Would AccQ•Tag reagent react at both sites of a compound with primary and secondary amine? - WKB78677
ENVIRONMENT
- Amino acid analysis (AAA)
- Lysine
- Derivatization
ANSWER
In theory, both the primary and secondary amine on the same molecule will react.
In reality, for this to happen repeatedly and reliably, the procedure may need to be optimized.
(See Additional Information.)
ADDITIONAL INFORMATION
Each of the amino acids in our standard will derivatize at different rates depending on chemical properties.
Lysine has two primary amines; when things go well there will be one Lys peak, doubly derivatized. It is the largest peak. When troubleshooting a derivatization problem, a second lysine peak is sometimes observed. The second lysine peak is only derivatized at one amine group (which means something did not go well with the derivatization process—too much sample, degraded reagent, pH too low, sample not mixed correctly . . . ).

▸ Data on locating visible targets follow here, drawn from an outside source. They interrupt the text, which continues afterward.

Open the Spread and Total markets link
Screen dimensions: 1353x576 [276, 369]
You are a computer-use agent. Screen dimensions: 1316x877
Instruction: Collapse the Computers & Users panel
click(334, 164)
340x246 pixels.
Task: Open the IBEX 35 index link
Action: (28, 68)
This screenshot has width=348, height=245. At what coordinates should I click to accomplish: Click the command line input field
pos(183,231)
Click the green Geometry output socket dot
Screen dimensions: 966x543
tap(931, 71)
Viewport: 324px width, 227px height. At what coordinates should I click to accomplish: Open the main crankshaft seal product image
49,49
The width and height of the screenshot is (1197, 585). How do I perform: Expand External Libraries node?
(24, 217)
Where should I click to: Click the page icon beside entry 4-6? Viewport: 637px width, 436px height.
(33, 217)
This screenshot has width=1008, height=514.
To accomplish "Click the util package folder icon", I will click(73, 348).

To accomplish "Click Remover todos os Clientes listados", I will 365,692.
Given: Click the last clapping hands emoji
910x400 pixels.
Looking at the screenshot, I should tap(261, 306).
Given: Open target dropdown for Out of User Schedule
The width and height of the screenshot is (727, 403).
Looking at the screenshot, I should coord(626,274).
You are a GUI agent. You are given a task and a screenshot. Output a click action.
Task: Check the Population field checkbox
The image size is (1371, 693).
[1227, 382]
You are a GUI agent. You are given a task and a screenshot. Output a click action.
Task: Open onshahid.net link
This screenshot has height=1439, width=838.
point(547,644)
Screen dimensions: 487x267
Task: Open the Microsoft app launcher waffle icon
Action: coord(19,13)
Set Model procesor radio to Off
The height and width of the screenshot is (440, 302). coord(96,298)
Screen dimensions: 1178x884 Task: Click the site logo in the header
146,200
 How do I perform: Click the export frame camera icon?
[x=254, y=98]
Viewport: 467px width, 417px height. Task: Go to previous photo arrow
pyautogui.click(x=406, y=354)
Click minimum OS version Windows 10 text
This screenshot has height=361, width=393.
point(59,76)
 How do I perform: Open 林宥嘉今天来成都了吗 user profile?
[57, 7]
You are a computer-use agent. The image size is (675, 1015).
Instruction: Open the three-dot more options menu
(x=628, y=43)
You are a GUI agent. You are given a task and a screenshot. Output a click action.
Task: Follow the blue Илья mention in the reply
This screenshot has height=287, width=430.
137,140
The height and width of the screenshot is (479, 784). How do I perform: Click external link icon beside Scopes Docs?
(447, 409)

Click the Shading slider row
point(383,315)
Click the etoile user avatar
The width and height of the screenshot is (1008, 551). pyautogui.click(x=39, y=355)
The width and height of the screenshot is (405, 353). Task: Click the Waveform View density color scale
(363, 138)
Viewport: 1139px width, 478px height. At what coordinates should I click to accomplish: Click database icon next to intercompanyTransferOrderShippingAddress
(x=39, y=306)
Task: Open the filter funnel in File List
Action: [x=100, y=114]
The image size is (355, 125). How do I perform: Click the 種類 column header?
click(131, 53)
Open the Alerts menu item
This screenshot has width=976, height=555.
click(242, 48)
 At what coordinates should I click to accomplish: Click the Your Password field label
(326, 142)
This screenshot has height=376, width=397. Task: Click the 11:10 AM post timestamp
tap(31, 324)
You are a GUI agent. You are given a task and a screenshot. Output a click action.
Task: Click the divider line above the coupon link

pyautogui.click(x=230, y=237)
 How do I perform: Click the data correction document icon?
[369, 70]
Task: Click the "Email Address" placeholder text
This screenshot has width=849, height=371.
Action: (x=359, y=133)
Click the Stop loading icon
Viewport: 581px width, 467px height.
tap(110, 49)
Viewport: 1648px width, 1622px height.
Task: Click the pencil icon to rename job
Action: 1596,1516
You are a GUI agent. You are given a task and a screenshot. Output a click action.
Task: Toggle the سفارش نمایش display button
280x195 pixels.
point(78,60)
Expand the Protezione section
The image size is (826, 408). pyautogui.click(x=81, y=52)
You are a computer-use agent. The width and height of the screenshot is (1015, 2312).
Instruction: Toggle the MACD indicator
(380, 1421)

This produces a mono-derivatized lysine peak of lower response.
The (second) primary amine on lysine is one of the slowest to react and will not derivatize quickly, yet the reagent peak (which reacted with the OH group on water molecules at 1/1000th the rate of primary and secondary amines) is still the normal size.
In order to derivatize all primary and secondary amines, the reaction procedure may need to be optimized. Improve or correct one of the following: too much sample, degraded reagent, pH too low, sample not mixed correctly.